* Prompt:
Copy each line from the data that has the word "Documents" in it.

* Dataset extract:
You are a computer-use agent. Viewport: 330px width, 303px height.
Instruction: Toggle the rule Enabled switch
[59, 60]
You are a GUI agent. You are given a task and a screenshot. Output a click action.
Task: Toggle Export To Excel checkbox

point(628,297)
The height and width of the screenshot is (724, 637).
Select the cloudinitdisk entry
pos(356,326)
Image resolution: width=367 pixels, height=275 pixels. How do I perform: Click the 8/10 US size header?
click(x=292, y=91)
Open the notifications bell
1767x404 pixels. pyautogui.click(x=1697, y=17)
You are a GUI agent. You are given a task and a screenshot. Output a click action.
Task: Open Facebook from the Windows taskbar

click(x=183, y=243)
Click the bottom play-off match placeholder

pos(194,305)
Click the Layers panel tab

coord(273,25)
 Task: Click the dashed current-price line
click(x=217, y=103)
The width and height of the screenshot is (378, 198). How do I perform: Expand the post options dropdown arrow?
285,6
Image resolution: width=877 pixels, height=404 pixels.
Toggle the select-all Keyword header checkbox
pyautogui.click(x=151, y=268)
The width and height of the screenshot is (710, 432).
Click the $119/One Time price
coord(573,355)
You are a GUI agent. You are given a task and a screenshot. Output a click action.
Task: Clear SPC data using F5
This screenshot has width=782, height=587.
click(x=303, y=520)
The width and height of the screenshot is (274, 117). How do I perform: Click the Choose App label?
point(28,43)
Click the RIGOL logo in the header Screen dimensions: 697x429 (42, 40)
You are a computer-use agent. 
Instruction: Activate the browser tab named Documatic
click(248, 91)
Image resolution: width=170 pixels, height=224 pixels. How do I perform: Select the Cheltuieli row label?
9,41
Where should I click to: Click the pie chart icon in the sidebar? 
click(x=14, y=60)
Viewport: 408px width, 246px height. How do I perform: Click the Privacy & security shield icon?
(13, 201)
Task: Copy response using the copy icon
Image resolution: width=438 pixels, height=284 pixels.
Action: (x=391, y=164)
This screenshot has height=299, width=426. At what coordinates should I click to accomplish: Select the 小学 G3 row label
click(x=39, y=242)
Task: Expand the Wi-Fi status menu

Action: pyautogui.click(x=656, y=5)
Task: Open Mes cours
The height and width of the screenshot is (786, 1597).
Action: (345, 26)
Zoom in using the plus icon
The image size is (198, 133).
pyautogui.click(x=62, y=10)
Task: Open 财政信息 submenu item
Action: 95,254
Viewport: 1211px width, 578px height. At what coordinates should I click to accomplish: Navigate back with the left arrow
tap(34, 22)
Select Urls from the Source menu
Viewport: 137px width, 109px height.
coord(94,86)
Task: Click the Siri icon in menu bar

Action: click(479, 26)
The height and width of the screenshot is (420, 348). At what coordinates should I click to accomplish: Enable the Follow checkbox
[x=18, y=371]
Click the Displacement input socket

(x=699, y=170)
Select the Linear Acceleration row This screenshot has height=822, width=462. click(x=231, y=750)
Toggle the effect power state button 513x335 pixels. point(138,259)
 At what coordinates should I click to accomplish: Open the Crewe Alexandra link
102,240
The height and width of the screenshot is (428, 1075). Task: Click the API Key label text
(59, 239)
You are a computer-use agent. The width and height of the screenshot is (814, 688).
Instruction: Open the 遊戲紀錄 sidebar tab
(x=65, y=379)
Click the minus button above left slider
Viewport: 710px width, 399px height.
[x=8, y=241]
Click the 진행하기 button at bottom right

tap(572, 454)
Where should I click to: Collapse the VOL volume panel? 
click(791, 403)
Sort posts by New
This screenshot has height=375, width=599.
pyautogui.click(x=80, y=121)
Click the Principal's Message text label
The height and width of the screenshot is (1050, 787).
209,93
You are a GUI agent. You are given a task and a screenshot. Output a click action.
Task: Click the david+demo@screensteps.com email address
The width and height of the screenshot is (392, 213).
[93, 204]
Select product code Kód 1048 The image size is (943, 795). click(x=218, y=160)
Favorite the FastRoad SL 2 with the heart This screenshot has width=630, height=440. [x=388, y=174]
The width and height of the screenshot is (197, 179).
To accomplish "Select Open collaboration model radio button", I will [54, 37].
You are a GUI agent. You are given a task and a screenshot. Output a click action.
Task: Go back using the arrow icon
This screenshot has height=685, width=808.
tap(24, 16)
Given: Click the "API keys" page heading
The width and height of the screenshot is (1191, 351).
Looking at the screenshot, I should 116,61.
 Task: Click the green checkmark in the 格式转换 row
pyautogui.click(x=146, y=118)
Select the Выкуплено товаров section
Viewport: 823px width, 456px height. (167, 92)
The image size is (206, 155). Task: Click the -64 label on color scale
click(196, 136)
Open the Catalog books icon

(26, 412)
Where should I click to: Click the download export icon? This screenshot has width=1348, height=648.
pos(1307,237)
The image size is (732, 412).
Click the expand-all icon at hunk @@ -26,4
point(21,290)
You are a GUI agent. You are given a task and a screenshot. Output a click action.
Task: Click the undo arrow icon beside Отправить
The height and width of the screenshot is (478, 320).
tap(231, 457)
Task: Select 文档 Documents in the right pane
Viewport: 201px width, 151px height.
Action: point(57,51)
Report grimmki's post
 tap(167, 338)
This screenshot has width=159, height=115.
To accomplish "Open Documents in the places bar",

* Solution for this exercise:
Task: Select 文档 Documents in the right pane
To accomplish "Open Documents in the places bar",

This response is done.